Callbacks
Overview
In the context of Morpho, callbacks are mechanisms that enable developers to perform arbitrary actions in the intermediate stage of a transaction process (before the ERC20 token transfer
).
Those callbacks are present in the following entry points: supply
, supplyCollateral
, repay
and liquidate
.
Using them avoids having to deal with flash loans that are limited by liquidity and that perform sub-optimal back and forth token transfers. Thus, endless possibilities are unlocked and it costs less gas for integrators.
Use case
Typical use cases using callbacks are:
- (De)Leverage one's position;
- Liquidate a position without flashloans;
- Migrate from one market to another.
Visual
Below is a visual comparison between leveraging a position by hand VS using external flashloan VS using a callback:
Examples
To illustrate the use of callbacks, refer to the:
This repository contains examples including:
leverageMe
Create a leveraged position with a given leverageFactor
on the marketParams
market of Morpho for the sender.
deleverageMe
Deleverages the sender on the given marketParams
market of Morpho by repaying his debt and withdrawing his collateral. The withdrawn assets are sent to the sender.
- Leverage via Callback in Solidity (Foundry)
- Deleverage via Callback in Solidity (Foundry)
Logic
The leverageMe()
function exemplifies leveraging a position, taking the following inputs:
leverageFactor
: The factor by which to leverage.initAmountCollateral
: Initial amount of collateral (already owned by the sender before the transaction).marketParams
: The market parameters.
The flow is the following:
- Initialization: The function starts by initializing variables and calculating necessary values.
- Calling Morpho Singleton: It then calls the Morpho singleton with the callback data.
- Executing Callback: The callback data triggers the
onMorphoSupplyCollateral
function.

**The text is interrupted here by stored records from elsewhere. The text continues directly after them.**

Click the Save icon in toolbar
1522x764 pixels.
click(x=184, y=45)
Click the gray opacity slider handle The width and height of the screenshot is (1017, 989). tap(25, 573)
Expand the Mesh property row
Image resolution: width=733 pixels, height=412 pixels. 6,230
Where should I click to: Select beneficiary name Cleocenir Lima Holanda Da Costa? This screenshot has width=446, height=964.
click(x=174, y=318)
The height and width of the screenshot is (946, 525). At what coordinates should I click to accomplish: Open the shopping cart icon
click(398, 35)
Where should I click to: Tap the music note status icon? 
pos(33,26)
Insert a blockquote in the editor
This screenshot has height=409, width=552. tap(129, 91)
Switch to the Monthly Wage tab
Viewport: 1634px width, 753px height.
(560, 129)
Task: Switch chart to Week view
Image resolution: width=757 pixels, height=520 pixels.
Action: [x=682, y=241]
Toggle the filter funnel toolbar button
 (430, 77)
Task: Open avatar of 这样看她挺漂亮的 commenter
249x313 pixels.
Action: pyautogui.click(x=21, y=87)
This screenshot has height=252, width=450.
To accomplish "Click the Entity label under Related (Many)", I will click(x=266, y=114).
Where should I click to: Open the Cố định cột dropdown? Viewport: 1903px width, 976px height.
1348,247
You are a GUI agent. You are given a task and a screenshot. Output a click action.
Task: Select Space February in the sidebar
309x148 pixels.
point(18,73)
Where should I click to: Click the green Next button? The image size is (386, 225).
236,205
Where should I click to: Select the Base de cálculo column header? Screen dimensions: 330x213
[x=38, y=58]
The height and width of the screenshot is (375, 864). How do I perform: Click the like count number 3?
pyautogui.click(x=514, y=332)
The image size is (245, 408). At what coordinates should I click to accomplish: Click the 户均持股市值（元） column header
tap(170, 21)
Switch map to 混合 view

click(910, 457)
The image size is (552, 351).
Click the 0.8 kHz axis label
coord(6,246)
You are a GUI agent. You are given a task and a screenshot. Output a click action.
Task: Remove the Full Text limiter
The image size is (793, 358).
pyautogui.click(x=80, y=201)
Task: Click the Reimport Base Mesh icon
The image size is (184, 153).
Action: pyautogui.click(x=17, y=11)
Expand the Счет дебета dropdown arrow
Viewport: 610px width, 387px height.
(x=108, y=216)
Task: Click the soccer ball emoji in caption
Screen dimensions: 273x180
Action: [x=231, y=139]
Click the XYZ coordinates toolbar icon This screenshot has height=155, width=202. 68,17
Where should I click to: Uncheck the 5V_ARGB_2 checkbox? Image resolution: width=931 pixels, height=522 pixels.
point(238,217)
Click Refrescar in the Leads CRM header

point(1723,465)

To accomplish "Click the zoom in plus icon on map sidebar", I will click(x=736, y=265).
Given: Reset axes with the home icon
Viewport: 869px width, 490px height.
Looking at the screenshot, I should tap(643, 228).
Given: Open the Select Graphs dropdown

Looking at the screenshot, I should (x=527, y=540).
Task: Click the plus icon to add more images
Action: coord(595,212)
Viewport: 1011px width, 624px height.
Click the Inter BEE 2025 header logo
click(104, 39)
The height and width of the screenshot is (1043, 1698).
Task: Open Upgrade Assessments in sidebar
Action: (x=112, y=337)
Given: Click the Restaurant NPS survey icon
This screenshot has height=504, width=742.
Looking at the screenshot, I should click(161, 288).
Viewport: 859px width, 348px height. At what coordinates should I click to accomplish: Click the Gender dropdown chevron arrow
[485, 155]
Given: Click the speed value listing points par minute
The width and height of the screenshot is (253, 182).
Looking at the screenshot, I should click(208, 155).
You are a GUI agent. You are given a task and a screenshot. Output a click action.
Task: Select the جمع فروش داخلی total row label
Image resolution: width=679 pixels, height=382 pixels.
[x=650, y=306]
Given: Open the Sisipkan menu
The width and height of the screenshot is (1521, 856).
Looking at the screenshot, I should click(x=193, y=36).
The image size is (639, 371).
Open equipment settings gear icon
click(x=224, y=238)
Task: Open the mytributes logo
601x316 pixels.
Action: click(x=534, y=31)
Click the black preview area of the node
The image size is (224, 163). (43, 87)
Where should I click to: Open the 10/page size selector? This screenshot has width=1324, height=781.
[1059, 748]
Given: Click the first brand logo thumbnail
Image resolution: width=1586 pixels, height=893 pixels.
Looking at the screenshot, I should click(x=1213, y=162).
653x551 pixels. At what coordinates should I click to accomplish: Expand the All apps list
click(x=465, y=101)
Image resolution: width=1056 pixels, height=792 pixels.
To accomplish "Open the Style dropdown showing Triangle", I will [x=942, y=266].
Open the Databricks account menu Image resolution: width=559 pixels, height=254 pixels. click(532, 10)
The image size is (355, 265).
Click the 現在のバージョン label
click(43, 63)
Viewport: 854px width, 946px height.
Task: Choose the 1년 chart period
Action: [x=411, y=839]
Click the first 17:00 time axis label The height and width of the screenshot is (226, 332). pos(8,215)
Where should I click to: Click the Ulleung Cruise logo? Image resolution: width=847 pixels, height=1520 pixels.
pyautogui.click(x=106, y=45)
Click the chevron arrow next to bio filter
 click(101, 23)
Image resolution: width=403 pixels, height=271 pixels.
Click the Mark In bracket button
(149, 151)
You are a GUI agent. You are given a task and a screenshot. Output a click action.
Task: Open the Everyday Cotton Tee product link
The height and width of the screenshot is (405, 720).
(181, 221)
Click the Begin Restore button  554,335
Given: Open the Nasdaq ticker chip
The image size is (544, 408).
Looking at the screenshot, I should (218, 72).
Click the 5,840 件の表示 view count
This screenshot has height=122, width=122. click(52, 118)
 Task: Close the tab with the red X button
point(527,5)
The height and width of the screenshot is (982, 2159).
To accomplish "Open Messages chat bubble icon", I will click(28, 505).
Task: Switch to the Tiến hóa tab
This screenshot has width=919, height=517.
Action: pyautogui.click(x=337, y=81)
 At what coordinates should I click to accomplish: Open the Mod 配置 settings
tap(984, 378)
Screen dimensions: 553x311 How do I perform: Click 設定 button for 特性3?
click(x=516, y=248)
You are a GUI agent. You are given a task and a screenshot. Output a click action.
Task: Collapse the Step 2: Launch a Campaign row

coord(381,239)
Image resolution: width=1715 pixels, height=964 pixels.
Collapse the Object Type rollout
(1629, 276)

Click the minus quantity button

This function:- Borrows the loan amount of loan asset via Morpho,
- Swaps the borrowed liquidity into the collateral token using ISwap.
Leverage Mechanics:
On the Morpho contract, the logic transfers the user's leverage position up to the amount of initAmountCollateral * leverageFactor
Swap
// SPDX-License-Identifier: MIT
pragma solidity ^0.8.0;
/* IMPORTS */
import {IMorphoSupplyCollateralCallback} from "@morpho-blue/interfaces/IMorphoCallbacks.sol";
import {Id, IMorpho, MarketParams} from "@morpho-blue/interfaces/IMorpho.sol";
import {MorphoLib} from "@morpho-blue/libraries/periphery/MorphoLib.sol";
import {MarketParamsLib} from "@morpho-blue/libraries/MarketParamsLib.sol";
import {SafeTransferLib, ERC20} from "@solmate/utils/SafeTransferLib.sol";
/* INTERFACES */
interface ISwap {
/// @notice Swaps loan token to collateral token.
/// @param amount The amount of loan token to swap.
/// @return returnedAmount The amount of collateral token returned.
function swapLoanToCollat(uint256 amount) external returns (uint256 returnedAmount);
}
/* CONTRACT */
contract CallbacksSnippets is IMorphoSupplyCollateralCallback {
using MorphoLib for IMorpho;
using MarketParamsLib for MarketParams;
using SafeTransferLib for ERC20;
IMorpho public immutable morpho;
ISwap public immutable swapper;
constructor(IMorpho _morpho, ISwap _swapper) {
morpho = IMorpho _morpho;
swapper = _swapper;
}
modifier onlyMorpho() {
require(msg.sender == address(morpho), "msg.sender should be Morpho");
_;
}
/// Type of collateral supply callback data.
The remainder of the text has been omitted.